The bad news is that it barely moves the needle because of the previous regime. Even with a borderline-elite transition class, the Gators average class from 2015-2018 would be 13.8 nationally with 9.3 blue chips.
The reality is that Mullen is going to have to plug some holes in 2018 and hope for a little bit of luck to be a top-10 team. More likely is a team ranked in the 15-20 range, as that is the talent profile of the team.
And that’s where the case that I outlined for Mullen as more like Urban Meyer instead of Jim McElwain becomes important from a recruiting perspective. Meyer, Muschamp and Zook averaged the 2nd ranked national class, 1st in the SEC and 16 blue chip recruits in their second season at the helm. If Mullen is already outperforming them in his first year, I think that’s a reasonable expectation for year two.
And that changes the numbers significantly, as Florida would have an average national ranking of 9.0 with an average blue chip count of 12. That’s a team with top-10 talent. It also means that there should be about 24 contributors with blue chip talent and the team can sustain a couple of injuries and still excel.
Everyone – including myself – is going to get caught up in who signs to come to Gainesville in 2018 on February 7. But the reality is that whether Mullen signs 9 blue chips or 15 blue chips, there is going to be a significant talent deficit compared to the major rivals, and much of the SEC.
The good news is that Mullen appears capable of closing that gap relatively quickly. The bad news is that he can’t do it with one class, particularly getting involved late in the game.
That doesn’t mean this class is unimportant. But it does mean that the success or failure of the program does not hinge on one guy.

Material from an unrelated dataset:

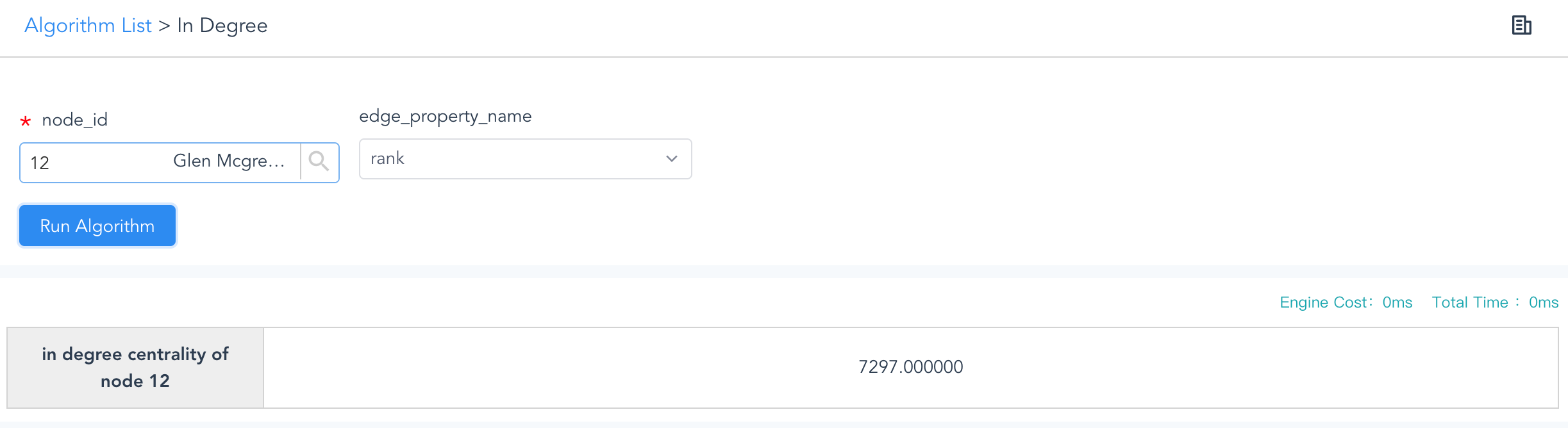Open the algorithm documentation icon
The image size is (1568, 428).
tap(1521, 26)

If Jacob Copeland decides to go elsewhere, the Gators will be alright. The same is true for Petit-Frere or Gouraige.
The important thing is that the entire program is trending in the right direction. Mullen is getting these guys to campus. Whether that turns into a windfall in 2018 is less important than the fact that they have visited. With more time in 2019, he’s likely going to be able to draw an elite talent pool to The Swamp.
But he may still be able to do that this season as well. Remember how I mentioned that McElwain used 3-star recruits to bolster his overall recruiting ranking in 2015? Mullen hasn’t done that much at all in 2018, as he only has seven 3-star commits.
So whether the national ranking is 7th or 13th is really immaterial. Mullen is overseeing a talent upgrade, and it is significant. If he can hold onto the guys I’ve mentioned and flip linebacker Andrew Chatfield or defensive tackle Nesta Silvera, it becomes not just an elite transition class but an elite class.
And that’s something we haven’t seen in Gainesville in a long time.